By: Kevin Williams
Categories: Cool Tech
The Internet of Things (IoT) market will reach $267 billion by 2020, and the Institute of Electrical and Electronics Engineers reports that there will probably be nearly 30 billion devices connected to it by then. The energy industry will likely see a large and immediate impact due to integration with IoT technology through smart energy.
However, despite the advantages and innovations that the IoT will bring to the energy industry, there’s an obvious concern over safety and cyber security. In fact, the U.S. Dept. of Homeland Security reports that the energy sector faces more cyber-attacks than any other. Also, 83 percent of energy security professionals said they weren’t confident that their organizations had the ability to even detect all cyber-attacks they face.
Integrating the IoT with critical energy infrastructure requires focusing on security as a starting point. That’s because there are many looming and immediate threats to our energy security which are only complicated when you factor in the security issues present in the IoT.

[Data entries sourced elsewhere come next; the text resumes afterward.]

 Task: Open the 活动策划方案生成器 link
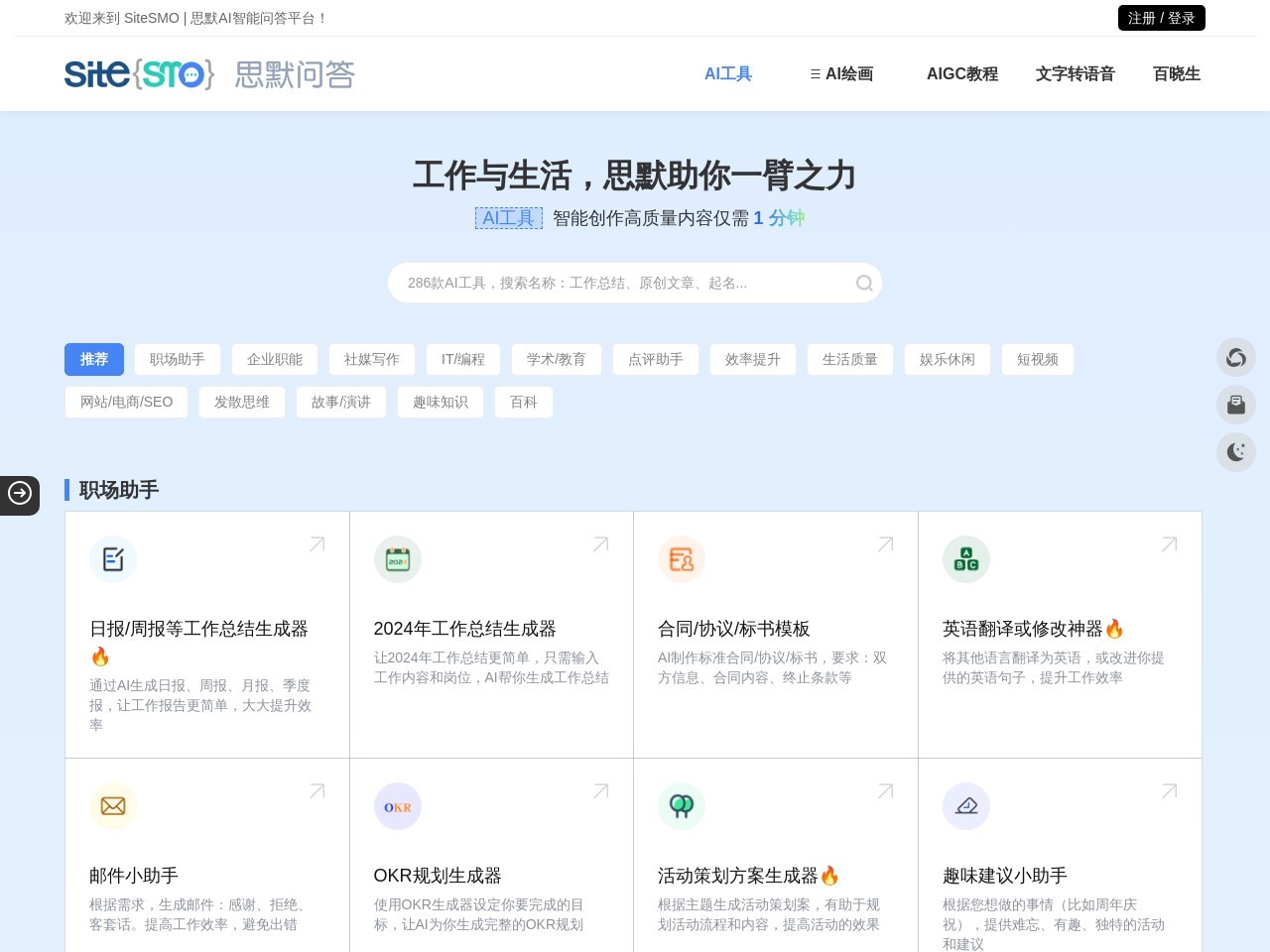(x=738, y=876)
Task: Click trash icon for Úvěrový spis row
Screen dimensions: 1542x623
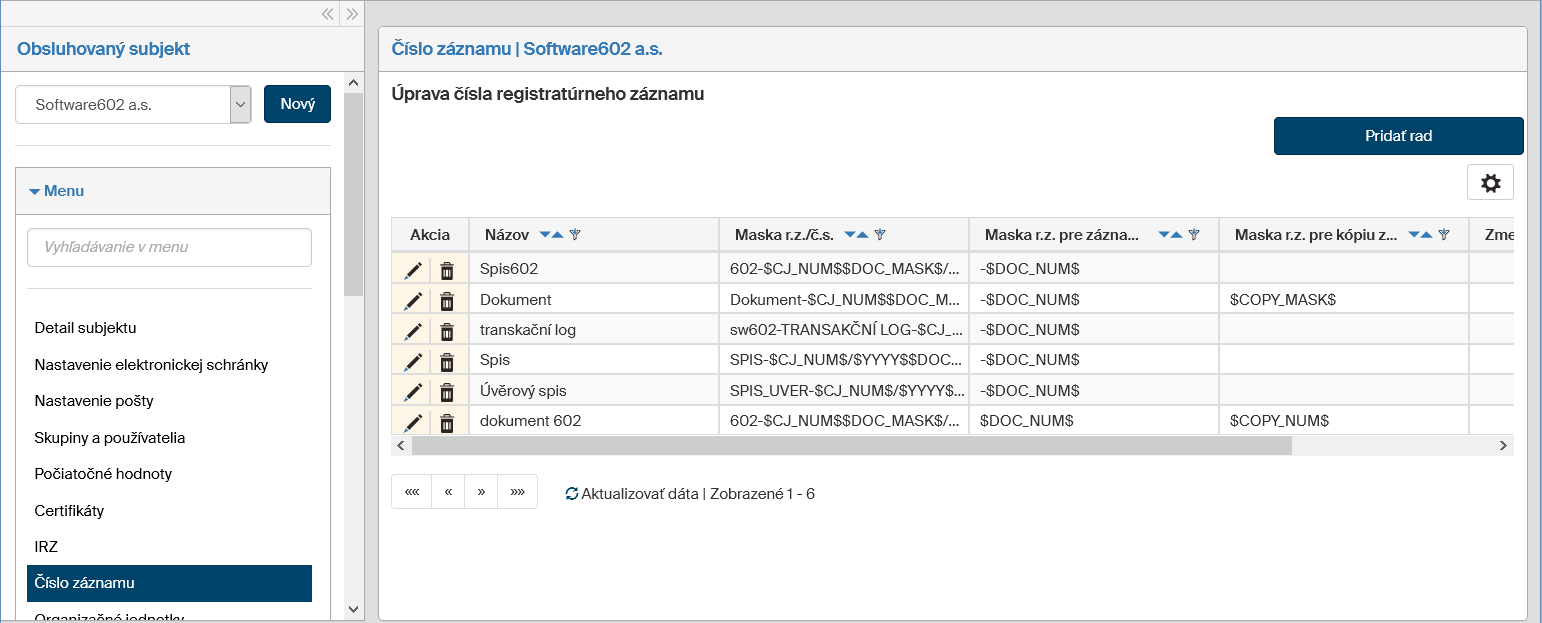Action: pyautogui.click(x=447, y=392)
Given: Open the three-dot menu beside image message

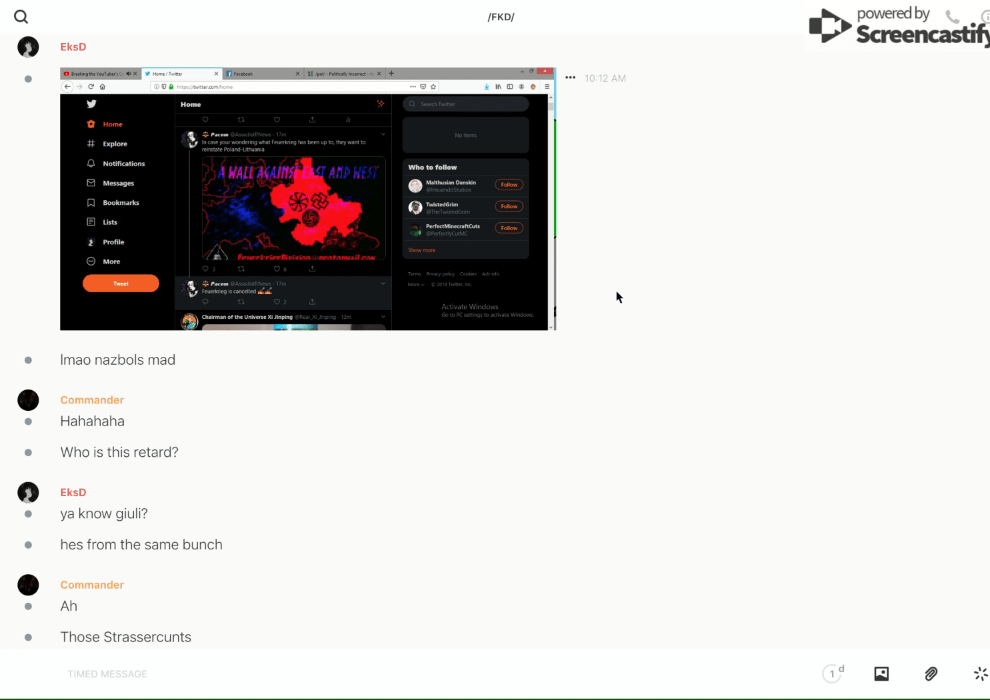Looking at the screenshot, I should tap(570, 78).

For example, the U.S Dept. of Homeland Security’s Industrial Control Systems Cyber Emergency Response Team (ICS-CERT) has documented numerous attempts by Russia to infiltrate our energy infrastructure using malware in the past several years. In addition, Russia has also developed a cyber weapon that it can use to take down electrical systems that U.S. citizens depend on for daily life. Russia has already used the cyber weapon to take down critical electrical infrastructure in Kiev, causing massive and costly disruptions.
Foreign powers may perceive more value in espionage than in overtly destructive actions to the grid, but that doesn’t preclude the possibility that a lone hacker couldn’t also attempt to take down a power grid by remotely connecting to a smart meter to wreak havoc as well. Suffice to say that the benefits of smart energy bring large risks that we need to address.
Part of the problems with the current state of our energy cyber security is the use of outdated software and hardware. This leaves infrastructure vulnerable to sophisticated hackers who’ve already learned how to infiltrate old security protocols. Also, vast swaths of the IoT itself may be designed without security in mind, leading to vulnerabilities when energy infrastructure is connected to it.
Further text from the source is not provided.